‘Laughable’: NRL never formally enquired about NRLW bubble, QLD Health say

The Queensland government is refusing to take the blame for the postponement of the 2021 NRLW season, revealing its health department did not rule out the possibility of a bubble in the Sunshine State to allow the women’s competition to go ahead.

Last week, the NRL announced this year’s NRLW season would be postponed until 2022, citing overwhelming logistical problems and border complexities resulting from the COVID-19 situation in Sydney.

“We explored all avenues, but it is simply not possible,” chief executive Andrew Abdo said in a statement. “When the men’s competition was relocated to Queensland there were 77 cases in NSW on that day, there’s now consistently over 1000 cases a day and restrictions around border closures are much tighter than they were in the middle of the year.”

However, Queensland Health told the Sydney Morning Herald and the Age no application for the NRLW had been presented to the government.

“We haven’t received an application and therefore haven’t denied an application,” a spokeswoman for Queensland Health said. “If the NRL wishes to submit a plan, they should do that and it will be assessed like all other sporting plans.”

In response to the statement made by Queensland Health, Abdo acknowledged no application had been made by the NRL but said the governing body was in daily discussions with the government.

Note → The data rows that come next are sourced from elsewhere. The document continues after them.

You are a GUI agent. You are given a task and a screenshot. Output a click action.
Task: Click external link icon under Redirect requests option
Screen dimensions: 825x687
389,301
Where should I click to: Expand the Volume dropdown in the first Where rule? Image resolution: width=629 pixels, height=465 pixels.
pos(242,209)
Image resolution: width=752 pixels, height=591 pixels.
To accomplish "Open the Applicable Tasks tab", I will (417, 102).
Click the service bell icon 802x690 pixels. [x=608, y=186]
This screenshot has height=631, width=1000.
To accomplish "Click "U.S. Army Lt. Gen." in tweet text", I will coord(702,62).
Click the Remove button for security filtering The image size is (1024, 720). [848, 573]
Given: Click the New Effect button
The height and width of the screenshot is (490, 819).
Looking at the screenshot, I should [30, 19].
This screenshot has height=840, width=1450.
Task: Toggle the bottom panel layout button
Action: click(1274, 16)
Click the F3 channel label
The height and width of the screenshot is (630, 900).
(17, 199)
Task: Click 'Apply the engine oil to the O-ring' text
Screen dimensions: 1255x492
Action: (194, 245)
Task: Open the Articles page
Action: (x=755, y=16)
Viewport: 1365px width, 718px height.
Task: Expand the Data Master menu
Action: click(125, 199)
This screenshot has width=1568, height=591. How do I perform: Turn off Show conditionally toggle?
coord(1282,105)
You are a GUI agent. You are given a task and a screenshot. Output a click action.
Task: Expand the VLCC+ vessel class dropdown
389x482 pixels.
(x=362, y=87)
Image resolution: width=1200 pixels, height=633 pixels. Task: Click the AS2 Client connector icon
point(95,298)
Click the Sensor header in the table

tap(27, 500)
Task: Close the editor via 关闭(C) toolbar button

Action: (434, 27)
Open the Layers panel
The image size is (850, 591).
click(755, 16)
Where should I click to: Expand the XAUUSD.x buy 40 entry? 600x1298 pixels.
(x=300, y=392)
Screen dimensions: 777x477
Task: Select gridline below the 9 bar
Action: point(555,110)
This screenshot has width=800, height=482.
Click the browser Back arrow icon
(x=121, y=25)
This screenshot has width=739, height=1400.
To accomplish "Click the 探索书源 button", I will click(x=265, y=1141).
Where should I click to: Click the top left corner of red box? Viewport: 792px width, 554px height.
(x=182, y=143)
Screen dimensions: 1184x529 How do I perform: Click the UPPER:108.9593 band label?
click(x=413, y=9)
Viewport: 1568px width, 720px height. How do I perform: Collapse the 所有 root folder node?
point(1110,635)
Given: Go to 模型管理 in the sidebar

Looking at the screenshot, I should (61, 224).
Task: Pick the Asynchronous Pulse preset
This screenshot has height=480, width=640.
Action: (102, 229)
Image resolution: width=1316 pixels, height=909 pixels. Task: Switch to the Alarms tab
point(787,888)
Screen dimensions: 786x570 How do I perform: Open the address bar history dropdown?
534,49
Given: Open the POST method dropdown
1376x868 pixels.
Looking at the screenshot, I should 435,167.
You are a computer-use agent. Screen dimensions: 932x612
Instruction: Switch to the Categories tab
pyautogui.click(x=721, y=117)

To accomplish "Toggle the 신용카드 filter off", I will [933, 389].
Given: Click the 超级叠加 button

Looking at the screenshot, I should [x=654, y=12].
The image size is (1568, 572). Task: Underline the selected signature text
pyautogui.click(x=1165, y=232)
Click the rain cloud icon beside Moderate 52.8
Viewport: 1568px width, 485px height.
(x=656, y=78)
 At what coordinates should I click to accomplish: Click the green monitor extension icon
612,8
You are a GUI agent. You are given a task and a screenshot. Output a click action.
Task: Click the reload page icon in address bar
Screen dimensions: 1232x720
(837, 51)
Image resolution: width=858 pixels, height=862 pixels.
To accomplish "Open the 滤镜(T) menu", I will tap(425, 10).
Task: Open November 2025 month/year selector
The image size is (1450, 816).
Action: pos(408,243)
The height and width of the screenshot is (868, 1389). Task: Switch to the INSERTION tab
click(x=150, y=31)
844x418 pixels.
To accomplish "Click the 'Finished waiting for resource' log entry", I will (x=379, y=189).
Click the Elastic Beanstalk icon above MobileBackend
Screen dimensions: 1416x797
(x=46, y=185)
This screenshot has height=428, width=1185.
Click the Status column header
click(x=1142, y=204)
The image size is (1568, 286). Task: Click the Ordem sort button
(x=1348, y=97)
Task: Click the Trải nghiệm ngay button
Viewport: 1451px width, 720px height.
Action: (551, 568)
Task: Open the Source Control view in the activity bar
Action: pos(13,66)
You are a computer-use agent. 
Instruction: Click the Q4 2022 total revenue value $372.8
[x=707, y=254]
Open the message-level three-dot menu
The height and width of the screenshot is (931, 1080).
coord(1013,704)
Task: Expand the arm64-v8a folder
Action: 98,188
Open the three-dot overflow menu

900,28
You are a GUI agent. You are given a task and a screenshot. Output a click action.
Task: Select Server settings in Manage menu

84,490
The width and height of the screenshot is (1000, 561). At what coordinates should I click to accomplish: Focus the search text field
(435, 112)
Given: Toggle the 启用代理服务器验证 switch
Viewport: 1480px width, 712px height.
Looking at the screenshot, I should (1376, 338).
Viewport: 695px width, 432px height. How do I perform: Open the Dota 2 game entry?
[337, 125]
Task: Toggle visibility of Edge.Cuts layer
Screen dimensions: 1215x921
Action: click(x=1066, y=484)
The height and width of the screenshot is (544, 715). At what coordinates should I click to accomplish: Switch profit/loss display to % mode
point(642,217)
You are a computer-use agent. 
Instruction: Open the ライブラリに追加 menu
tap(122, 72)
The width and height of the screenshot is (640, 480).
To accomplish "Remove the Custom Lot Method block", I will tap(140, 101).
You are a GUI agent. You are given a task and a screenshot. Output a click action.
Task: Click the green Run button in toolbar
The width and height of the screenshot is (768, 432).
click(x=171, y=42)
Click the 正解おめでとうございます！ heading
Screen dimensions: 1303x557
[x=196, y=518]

Maroons captain Ali Brigginshaw asked to see proof the proposal for an NRLW bubble had been rejected by the Queensland government, but it was never tabled.Credit:Getty

“I’m not going to talk about the conversations we have with the government because they are really sensitive but I’m definitely not going to paint a narrative around this was someone else’s decision or someone else’s fault,” he said.

“This was our decision and it was based on a range of factors. But in New South Wales the situation has gotten worse, not better.”

The NRL insists a survey in July revealed almost 30 per cent of NRLW players said they would not be willing to enter a bubble. That figure has been the subject of debate by multiple NRLW players in recent days.

Abdo said the survey indicated the NRL would not have enough players to proceed with a six-team competition. He also said no consideration was given to the possibility of moving back to a four-team competition, as the NRL was committed to expanding the season.

Maroons captain and 2020 Dally M female player of the year Ali Brigginshaw told SEN on Friday she had been told the Queensland government had rejected the NRL’s application to establish a bubble.

“I actually asked the question … and the answer I got was, ’Well it’s the government’s decision,” she told SEN’s Call Time with Katie Brown. ”We keep asking why. We are [being asked] to believe you in saying that [the NRL] has tried every avenue, but have you?”

Abdo said further difficulties had arisen due to the fact 35 NRLW players lived in Sydney’s LGAs of concern.

“It’s easy for Ali Brigginshaw to say, sitting in Queensland with the situation in Queensland, she’s employed by the Broncos,” he said.

“But you also you have to bear in mind that there are 144 players, some of them live in those LGAs and some of them have jobs, and some of them have other commitments.”

NSW captain Kezie Apps said a perceived lack of effort by the NRL in pushing for the establishment of a bubble made the female players feel less valued than the men.

“For them to do everything in their power to relocate the men – that’s fine, it’s the main income source for them from a business point of view – but for us, I felt like the NRL didn’t show us the same level of respect,” she said.

Roosters star and RLPA board member Hannah Southwell labelled the situation “laughable”.

“They need to value us and I don’t think they do at the moment,” Southwell said. “We want the public to understand where we’re coming from in the last three months. We’ve been treated like children and we’re a second thought. It’s ridiculous.”